• ASSIGNMENT
The expected result is a word-for-word copy of the entries, minus any pictures.

• DATA PROVIDED
•••
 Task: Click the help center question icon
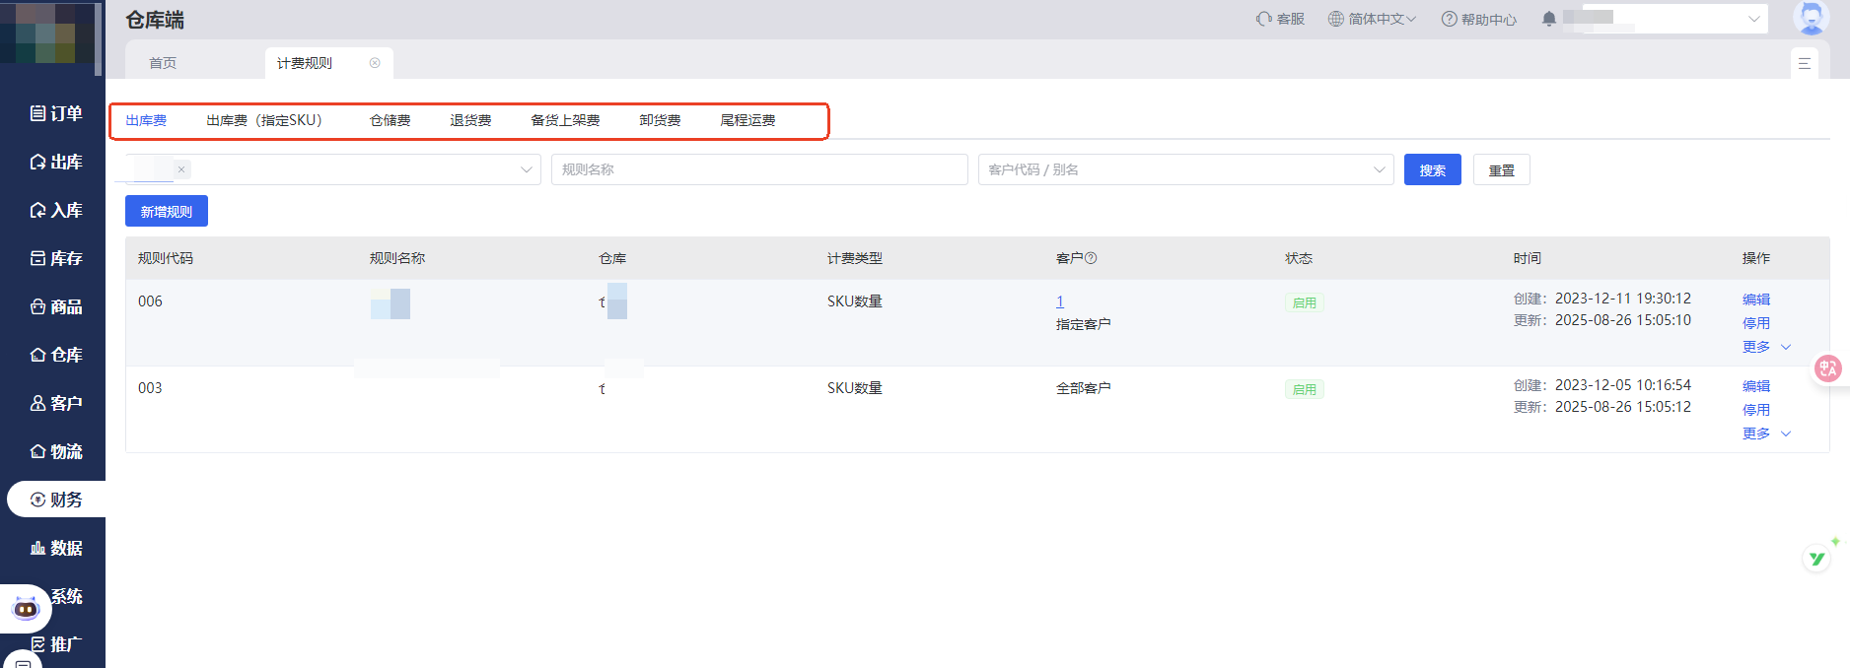click(1449, 19)
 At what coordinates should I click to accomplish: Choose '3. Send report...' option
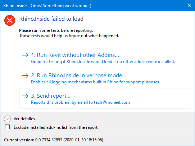[105, 98]
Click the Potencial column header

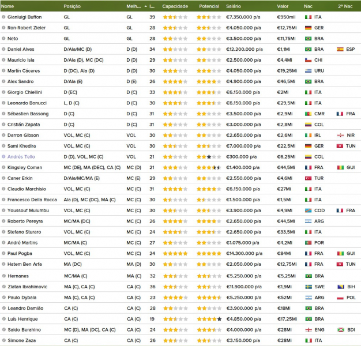208,6
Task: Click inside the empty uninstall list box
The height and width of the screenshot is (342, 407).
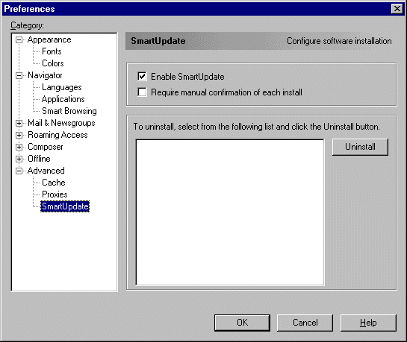Action: pyautogui.click(x=230, y=212)
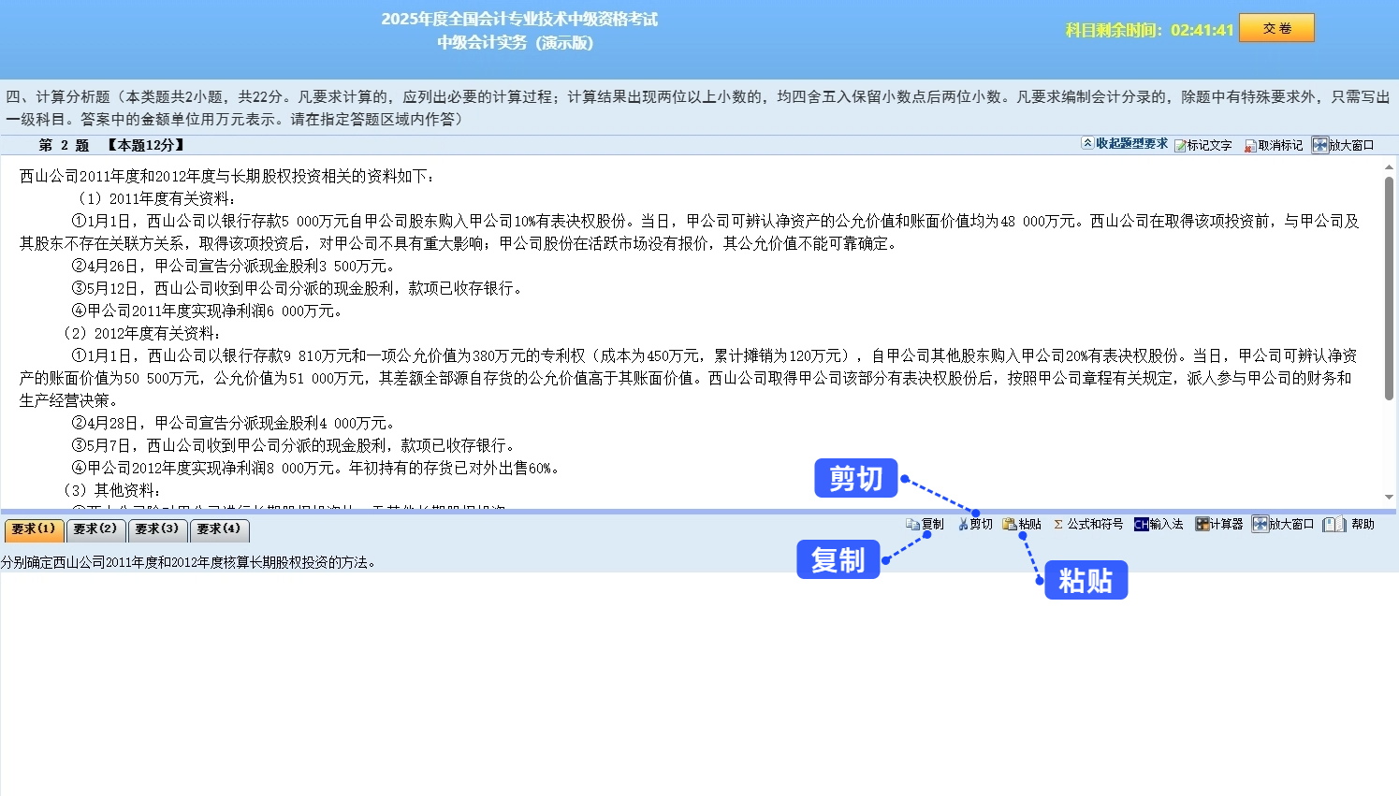Select the 要求(3) requirement tab
This screenshot has width=1399, height=796.
click(157, 529)
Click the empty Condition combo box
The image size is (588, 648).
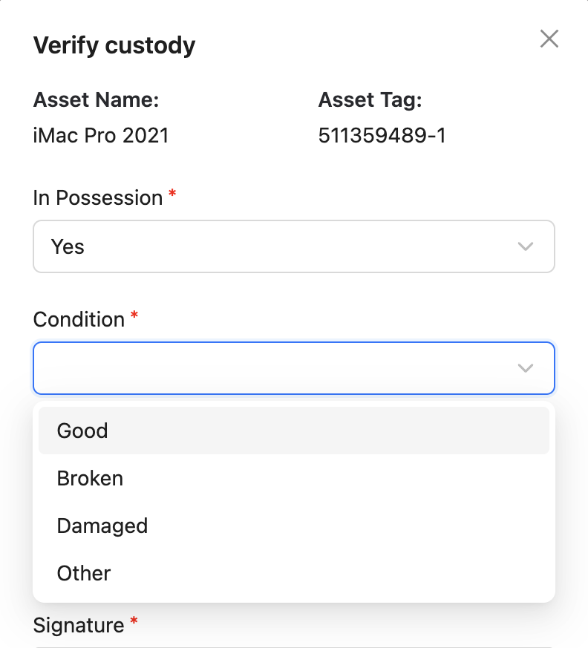coord(294,368)
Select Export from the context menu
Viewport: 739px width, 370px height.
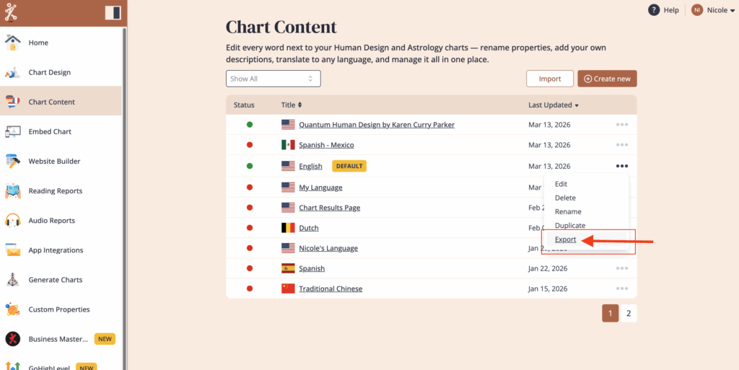[x=566, y=239]
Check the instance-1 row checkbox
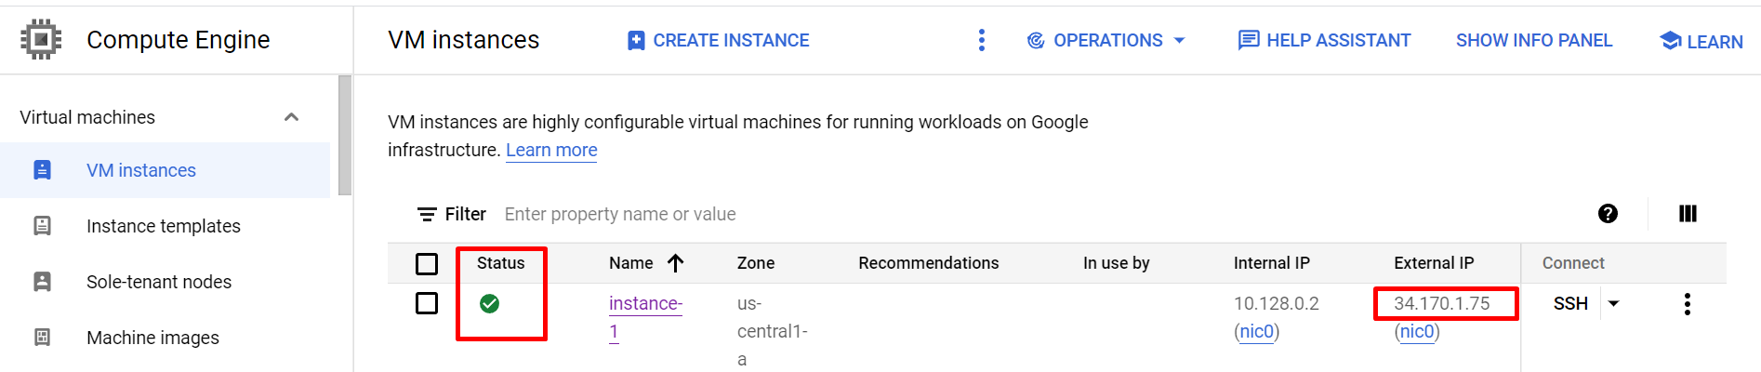 pyautogui.click(x=427, y=303)
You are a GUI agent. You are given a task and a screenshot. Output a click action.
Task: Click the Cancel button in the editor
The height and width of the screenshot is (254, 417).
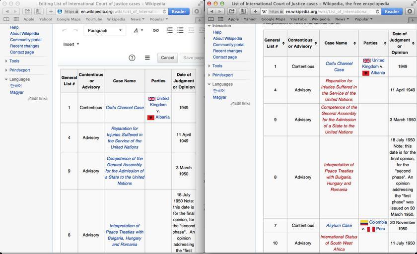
•••
• WORKED SOLUTION
 Task: Click the help center question icon
click(1449, 19)
 At what coordinates should I click to accomplish: Choose '3. Send report...' option
[105, 98]
Click the Potencial column header

208,6
Task: Click inside the empty uninstall list box
The height and width of the screenshot is (342, 407).
Action: pyautogui.click(x=230, y=212)
Select the 要求(3) requirement tab
This screenshot has width=1399, height=796.
click(157, 529)
Click the empty Condition combo box
The image size is (588, 648).
coord(294,368)
Select Export from the context menu
Viewport: 739px width, 370px height.
[x=566, y=239]
Check the instance-1 row checkbox
 pyautogui.click(x=427, y=303)
You are a GUI agent. You are given a task and a screenshot. Output a click action.
Task: Click the Cancel button in the editor
The height and width of the screenshot is (254, 417).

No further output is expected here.